Record excerpts ::
"""

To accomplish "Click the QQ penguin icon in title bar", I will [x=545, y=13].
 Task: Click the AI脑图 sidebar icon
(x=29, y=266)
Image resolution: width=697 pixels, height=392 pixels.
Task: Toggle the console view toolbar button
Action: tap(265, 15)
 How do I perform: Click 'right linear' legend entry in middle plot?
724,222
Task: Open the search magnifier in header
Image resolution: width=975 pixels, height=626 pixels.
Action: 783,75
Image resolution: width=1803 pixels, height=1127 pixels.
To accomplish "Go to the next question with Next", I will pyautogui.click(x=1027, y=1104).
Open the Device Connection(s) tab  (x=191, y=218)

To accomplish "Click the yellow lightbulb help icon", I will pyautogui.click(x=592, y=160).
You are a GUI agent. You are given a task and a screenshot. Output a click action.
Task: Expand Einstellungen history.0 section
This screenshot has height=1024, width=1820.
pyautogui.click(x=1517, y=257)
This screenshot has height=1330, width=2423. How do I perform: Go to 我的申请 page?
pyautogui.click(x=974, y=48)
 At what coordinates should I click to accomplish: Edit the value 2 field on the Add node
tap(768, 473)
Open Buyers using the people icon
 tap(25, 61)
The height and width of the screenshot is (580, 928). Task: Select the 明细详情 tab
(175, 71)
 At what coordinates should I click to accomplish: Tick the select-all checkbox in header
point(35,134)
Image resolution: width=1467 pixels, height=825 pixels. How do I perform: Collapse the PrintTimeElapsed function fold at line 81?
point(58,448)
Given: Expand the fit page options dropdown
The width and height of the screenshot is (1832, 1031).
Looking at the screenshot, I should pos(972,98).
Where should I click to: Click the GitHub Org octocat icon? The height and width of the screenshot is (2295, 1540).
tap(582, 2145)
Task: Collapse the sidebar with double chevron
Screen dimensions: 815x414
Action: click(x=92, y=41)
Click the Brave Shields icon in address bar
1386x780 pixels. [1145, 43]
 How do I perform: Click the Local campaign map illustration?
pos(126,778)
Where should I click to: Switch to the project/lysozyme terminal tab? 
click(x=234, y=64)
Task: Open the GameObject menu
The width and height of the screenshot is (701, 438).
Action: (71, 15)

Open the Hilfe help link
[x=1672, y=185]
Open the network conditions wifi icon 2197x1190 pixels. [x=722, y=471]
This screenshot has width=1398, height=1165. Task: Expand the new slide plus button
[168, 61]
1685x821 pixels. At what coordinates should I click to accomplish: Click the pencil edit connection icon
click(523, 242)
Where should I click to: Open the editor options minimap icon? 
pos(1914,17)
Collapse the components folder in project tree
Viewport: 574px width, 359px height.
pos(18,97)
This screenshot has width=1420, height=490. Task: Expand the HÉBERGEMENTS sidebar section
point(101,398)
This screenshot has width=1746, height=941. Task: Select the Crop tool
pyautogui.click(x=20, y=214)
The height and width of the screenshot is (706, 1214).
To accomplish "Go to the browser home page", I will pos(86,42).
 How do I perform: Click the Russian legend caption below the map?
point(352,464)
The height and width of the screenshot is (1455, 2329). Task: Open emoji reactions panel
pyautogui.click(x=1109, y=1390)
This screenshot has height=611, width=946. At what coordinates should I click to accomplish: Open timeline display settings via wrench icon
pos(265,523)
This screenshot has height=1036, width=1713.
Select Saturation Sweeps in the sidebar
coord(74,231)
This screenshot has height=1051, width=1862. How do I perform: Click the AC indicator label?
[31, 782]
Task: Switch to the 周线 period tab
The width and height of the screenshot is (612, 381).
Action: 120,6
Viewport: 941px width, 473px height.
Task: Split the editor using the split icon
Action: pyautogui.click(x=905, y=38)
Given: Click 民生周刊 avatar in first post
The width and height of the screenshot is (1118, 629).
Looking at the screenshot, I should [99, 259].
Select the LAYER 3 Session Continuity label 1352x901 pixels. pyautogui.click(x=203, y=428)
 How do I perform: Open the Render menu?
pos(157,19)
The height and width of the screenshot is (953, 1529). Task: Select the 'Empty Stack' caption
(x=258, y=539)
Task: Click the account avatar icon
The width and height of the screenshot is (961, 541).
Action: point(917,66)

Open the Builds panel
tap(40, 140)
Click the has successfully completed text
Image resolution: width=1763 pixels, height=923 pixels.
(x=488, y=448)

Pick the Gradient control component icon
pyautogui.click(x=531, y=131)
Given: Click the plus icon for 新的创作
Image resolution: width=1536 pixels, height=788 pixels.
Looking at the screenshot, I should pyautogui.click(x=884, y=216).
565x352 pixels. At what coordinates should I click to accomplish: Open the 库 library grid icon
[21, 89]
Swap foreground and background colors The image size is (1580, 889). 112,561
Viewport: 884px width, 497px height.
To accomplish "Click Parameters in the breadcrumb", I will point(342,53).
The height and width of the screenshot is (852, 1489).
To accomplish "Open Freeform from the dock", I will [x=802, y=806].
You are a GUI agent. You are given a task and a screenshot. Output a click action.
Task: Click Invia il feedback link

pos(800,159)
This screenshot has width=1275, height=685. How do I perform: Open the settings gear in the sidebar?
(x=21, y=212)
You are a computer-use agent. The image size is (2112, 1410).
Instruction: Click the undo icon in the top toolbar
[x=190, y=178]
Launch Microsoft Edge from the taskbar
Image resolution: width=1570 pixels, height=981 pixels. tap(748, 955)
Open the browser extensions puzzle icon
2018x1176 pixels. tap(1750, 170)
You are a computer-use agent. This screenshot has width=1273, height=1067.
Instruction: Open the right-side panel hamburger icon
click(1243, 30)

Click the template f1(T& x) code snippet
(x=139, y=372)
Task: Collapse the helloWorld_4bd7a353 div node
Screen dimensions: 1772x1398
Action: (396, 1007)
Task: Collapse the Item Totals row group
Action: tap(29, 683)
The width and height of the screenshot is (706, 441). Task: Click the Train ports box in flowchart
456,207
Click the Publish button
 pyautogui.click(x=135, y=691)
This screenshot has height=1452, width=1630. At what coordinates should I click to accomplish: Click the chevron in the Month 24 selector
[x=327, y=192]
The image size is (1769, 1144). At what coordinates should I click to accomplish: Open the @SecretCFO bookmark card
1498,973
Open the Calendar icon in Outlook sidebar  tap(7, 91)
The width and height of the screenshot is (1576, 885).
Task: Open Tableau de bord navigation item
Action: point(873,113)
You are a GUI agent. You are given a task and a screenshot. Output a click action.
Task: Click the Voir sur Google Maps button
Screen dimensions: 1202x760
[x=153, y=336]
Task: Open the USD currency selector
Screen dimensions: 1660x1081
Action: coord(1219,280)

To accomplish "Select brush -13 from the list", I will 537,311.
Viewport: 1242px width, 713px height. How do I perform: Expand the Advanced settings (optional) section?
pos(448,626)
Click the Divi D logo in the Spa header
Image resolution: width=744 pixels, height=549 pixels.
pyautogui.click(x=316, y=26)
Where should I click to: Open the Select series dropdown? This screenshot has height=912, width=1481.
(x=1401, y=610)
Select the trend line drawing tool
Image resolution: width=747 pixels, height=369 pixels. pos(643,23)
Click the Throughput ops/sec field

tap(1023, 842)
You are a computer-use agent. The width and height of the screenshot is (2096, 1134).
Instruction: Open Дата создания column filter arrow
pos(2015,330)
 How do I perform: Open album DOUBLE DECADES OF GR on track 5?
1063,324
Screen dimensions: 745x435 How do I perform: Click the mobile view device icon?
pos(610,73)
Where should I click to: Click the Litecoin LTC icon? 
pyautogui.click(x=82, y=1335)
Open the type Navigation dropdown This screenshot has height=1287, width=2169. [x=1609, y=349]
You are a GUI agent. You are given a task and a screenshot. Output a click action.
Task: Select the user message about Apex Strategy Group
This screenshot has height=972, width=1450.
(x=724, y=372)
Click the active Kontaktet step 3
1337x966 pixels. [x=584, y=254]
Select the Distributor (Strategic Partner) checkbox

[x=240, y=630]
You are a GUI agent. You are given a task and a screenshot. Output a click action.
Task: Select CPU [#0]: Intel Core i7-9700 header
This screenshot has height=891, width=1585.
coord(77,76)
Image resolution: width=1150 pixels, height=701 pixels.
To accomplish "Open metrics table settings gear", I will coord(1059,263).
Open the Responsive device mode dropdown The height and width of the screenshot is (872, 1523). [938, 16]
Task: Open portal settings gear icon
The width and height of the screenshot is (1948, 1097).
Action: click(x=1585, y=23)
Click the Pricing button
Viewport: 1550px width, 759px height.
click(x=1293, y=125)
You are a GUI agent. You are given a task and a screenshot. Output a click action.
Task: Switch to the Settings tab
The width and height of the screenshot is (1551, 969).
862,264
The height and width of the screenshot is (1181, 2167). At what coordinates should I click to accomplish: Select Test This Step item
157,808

"""

Exercise objective ::
Examine the data above and state how many of its lines contain the word "will", with no further remarks.

Response to this task ::
8